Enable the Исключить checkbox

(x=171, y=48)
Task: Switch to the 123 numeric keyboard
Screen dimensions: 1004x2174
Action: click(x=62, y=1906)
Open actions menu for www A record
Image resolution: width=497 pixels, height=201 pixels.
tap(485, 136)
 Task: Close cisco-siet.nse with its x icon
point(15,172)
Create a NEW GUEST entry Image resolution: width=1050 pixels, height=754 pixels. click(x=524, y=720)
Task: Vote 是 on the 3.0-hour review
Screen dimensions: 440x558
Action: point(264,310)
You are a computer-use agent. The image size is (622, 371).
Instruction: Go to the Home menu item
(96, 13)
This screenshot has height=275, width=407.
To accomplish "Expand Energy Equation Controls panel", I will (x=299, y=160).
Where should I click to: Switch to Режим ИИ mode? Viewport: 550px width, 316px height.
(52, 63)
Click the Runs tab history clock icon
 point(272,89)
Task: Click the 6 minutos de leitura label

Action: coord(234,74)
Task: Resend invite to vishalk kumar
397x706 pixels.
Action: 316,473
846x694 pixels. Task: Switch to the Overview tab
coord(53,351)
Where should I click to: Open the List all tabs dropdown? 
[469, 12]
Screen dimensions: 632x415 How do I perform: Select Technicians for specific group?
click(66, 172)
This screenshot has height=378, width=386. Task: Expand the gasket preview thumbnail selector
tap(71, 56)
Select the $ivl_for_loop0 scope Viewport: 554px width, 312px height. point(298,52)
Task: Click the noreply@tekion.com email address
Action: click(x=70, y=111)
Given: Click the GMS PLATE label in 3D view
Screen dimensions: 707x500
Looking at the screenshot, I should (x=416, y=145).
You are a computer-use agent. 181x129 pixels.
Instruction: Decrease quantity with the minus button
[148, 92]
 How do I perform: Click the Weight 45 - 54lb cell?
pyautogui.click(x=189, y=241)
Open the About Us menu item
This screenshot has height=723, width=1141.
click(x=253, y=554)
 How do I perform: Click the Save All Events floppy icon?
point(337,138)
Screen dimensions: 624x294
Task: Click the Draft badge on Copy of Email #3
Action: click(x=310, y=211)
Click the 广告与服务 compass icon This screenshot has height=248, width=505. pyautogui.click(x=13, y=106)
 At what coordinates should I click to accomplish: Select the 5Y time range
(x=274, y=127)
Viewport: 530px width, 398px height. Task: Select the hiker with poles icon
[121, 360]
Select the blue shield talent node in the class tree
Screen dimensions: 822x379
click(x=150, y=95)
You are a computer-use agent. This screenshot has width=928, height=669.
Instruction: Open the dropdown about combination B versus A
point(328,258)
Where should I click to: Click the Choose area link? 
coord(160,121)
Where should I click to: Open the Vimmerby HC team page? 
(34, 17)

════════

Output the entire listing again, word for word.

Enable the Исключить checkbox

(x=171, y=48)
Task: Switch to the 123 numeric keyboard
Screen dimensions: 1004x2174
Action: click(x=62, y=1906)
Open actions menu for www A record
Image resolution: width=497 pixels, height=201 pixels.
tap(485, 136)
 Task: Close cisco-siet.nse with its x icon
point(15,172)
Create a NEW GUEST entry Image resolution: width=1050 pixels, height=754 pixels. click(x=524, y=720)
Task: Vote 是 on the 3.0-hour review
Screen dimensions: 440x558
Action: point(264,310)
You are a computer-use agent. The image size is (622, 371).
Instruction: Go to the Home menu item
(96, 13)
This screenshot has height=275, width=407.
To accomplish "Expand Energy Equation Controls panel", I will (x=299, y=160).
Where should I click to: Switch to Режим ИИ mode? Viewport: 550px width, 316px height.
(52, 63)
Click the Runs tab history clock icon
 point(272,89)
Task: Click the 6 minutos de leitura label

Action: coord(234,74)
Task: Resend invite to vishalk kumar
397x706 pixels.
Action: 316,473
846x694 pixels. Task: Switch to the Overview tab
coord(53,351)
Where should I click to: Open the List all tabs dropdown? 
[469, 12]
Screen dimensions: 632x415 How do I perform: Select Technicians for specific group?
click(66, 172)
This screenshot has height=378, width=386. Task: Expand the gasket preview thumbnail selector
tap(71, 56)
Select the $ivl_for_loop0 scope Viewport: 554px width, 312px height. point(298,52)
Task: Click the noreply@tekion.com email address
Action: click(x=70, y=111)
Given: Click the GMS PLATE label in 3D view
Screen dimensions: 707x500
Looking at the screenshot, I should (x=416, y=145).
You are a computer-use agent. 181x129 pixels.
Instruction: Decrease quantity with the minus button
[148, 92]
 How do I perform: Click the Weight 45 - 54lb cell?
pyautogui.click(x=189, y=241)
Open the About Us menu item
This screenshot has height=723, width=1141.
click(x=253, y=554)
 How do I perform: Click the Save All Events floppy icon?
point(337,138)
Screen dimensions: 624x294
Task: Click the Draft badge on Copy of Email #3
Action: click(x=310, y=211)
Click the 广告与服务 compass icon This screenshot has height=248, width=505. pyautogui.click(x=13, y=106)
 At what coordinates should I click to accomplish: Select the 5Y time range
(x=274, y=127)
Viewport: 530px width, 398px height. Task: Select the hiker with poles icon
[121, 360]
Select the blue shield talent node in the class tree
Screen dimensions: 822x379
click(x=150, y=95)
You are a computer-use agent. This screenshot has width=928, height=669.
Instruction: Open the dropdown about combination B versus A
point(328,258)
Where should I click to: Click the Choose area link? 
coord(160,121)
Where should I click to: Open the Vimmerby HC team page? 
(34, 17)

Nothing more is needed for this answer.